General information
- Type: Powered parachute
- National origin: United States
- Manufacturer: Airframes Unlimited
- Status: In production

= Airframes Unlimited T-103 =

American powered parachute

The Airframes Unlimited T-103 is an American powered parachute designed and produced by Airframes Unlimited of Athens, Texas.

The aircraft was originally offered as plans only by Powered Parachute Plans, also of Athens, Texas. When parts for complete aircraft were made available these were supplied by Airframes Unlimited and gradually the two enterprises were unified under the latter name.

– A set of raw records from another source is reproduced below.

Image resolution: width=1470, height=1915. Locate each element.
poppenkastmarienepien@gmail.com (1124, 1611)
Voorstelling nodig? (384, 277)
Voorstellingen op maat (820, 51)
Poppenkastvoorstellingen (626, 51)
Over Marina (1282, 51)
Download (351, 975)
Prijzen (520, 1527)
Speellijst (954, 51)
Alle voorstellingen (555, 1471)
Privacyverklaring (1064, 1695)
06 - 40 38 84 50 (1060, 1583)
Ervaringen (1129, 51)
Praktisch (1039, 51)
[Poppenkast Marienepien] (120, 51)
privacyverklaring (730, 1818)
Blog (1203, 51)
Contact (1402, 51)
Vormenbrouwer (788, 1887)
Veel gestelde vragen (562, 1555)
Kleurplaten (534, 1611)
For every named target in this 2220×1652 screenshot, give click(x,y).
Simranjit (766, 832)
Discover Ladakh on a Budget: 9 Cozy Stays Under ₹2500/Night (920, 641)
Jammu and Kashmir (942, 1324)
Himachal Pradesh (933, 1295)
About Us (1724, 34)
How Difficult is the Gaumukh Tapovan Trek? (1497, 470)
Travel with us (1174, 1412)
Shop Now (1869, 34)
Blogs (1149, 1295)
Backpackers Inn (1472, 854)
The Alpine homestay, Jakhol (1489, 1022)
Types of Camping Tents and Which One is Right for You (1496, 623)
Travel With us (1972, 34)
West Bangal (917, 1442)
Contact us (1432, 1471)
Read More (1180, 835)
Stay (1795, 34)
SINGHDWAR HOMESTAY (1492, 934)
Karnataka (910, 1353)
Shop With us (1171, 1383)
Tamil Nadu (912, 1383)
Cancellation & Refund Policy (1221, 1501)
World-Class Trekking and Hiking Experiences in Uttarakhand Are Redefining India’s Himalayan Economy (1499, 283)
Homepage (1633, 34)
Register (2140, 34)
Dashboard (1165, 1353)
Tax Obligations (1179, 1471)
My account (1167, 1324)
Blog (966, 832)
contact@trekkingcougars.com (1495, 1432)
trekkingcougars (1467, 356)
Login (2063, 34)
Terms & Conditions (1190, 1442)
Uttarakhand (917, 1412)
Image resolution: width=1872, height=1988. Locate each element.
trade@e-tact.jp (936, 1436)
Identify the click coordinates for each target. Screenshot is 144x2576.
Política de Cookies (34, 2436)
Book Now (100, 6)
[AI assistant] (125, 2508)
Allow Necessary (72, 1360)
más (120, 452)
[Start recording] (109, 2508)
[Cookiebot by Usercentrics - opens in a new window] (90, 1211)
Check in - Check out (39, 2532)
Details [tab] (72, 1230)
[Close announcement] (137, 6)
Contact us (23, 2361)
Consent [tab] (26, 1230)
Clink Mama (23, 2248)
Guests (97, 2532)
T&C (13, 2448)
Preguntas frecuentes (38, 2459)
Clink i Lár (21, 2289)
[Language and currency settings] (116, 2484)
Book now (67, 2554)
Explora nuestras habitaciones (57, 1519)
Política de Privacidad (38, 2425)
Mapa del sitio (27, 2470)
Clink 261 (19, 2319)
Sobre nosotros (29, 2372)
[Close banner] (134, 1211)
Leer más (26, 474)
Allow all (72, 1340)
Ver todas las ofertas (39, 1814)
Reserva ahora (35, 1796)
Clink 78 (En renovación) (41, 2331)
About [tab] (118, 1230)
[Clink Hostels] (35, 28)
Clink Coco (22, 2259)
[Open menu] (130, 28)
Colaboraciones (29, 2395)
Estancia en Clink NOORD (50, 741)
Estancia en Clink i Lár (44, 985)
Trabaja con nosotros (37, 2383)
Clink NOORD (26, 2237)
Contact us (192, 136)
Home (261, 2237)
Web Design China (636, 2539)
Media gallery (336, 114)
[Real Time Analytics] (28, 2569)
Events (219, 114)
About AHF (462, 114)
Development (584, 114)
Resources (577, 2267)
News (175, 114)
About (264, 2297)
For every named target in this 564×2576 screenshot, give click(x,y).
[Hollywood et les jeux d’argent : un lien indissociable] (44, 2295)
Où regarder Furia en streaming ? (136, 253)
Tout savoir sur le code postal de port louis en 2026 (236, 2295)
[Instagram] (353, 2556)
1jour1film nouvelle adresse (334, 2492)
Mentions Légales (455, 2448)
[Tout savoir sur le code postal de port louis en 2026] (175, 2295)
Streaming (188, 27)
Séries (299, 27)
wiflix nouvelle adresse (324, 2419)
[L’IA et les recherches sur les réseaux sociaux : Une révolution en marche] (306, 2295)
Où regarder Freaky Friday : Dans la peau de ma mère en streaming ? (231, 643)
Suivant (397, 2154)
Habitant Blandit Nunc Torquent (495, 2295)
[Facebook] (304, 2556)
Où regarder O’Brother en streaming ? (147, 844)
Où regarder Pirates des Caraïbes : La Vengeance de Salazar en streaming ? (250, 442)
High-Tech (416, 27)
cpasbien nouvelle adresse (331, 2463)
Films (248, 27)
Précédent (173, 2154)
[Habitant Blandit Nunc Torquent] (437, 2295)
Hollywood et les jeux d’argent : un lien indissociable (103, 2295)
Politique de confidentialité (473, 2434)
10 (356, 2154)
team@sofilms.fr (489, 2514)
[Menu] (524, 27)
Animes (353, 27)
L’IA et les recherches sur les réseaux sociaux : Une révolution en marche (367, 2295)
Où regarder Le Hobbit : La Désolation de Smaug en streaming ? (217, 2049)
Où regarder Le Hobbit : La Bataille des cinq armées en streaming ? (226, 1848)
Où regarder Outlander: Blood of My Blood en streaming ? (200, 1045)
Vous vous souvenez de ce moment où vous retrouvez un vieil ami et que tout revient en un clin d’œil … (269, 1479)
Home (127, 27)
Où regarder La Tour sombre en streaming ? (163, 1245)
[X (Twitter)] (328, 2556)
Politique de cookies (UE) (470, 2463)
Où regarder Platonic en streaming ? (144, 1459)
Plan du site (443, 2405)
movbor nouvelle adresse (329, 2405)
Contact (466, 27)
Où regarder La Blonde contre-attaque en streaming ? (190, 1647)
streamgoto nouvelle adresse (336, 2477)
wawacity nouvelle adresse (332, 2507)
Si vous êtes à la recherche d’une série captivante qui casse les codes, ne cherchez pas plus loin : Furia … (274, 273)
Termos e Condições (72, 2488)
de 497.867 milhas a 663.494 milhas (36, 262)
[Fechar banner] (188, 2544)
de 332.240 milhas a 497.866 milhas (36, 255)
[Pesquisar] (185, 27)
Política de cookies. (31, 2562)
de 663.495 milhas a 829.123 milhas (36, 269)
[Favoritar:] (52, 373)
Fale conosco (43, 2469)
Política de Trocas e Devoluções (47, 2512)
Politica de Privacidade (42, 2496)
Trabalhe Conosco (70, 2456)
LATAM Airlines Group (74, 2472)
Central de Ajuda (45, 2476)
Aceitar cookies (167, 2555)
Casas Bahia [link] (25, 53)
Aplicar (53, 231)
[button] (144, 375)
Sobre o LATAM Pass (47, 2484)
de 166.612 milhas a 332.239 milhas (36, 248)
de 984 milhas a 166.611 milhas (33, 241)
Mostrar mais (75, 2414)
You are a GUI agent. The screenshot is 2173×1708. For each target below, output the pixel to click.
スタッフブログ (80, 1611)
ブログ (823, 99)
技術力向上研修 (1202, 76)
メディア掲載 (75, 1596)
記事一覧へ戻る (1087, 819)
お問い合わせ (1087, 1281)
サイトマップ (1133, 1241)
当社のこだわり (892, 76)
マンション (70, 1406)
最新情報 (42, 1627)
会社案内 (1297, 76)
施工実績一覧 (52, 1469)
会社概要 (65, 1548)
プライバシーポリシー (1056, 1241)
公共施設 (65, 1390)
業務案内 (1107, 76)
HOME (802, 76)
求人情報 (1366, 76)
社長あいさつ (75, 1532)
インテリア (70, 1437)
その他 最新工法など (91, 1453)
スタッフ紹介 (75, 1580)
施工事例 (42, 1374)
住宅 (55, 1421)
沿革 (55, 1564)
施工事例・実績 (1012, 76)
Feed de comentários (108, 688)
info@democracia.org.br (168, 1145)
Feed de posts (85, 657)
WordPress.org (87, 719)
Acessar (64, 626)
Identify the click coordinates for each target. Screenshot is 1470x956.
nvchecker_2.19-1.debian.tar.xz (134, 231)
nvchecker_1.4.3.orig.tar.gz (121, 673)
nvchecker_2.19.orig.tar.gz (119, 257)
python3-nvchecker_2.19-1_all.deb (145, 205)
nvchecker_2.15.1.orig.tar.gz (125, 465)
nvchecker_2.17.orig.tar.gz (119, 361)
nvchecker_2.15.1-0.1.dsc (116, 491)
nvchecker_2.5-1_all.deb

==Design and development==
The aircraft was designed to comply with the US FAR 103 Ultralight Vehicles rules, including the category's maximum empty weight of 254 lb. The manufacturer says "The T-103 can be built to be part 103 compliant without any trouble." It features a parachute-style high-wing, two-seats-in-tandem, tricycle landing gear and accepts a wide variety of two stroke and four stroke engines mounted in pusher configuration.

The aircraft is built from welded 4130 steel tubing, with a 6061-T6 aluminum engine mount plate. In flight steering is accomplished via levers that actuate the canopy brakes, creating roll and yaw. On the ground the aircraft has lever-controlled nosewheel steering. The main landing gear incorporates spring rod suspension. The design uses an overhead adjustable canopy hang point, called a "cg spreader bar" to establish the correct canopy attachment point and hence the aircraft's flight attitude and torque offset.

The aircraft was originally supplied only in the form of illustrated plans provided on a CD-ROM in Microsoft Word .doc format. Later parts and sub-assemblies were made available and then complete carriages, less canopy, propeller and engine.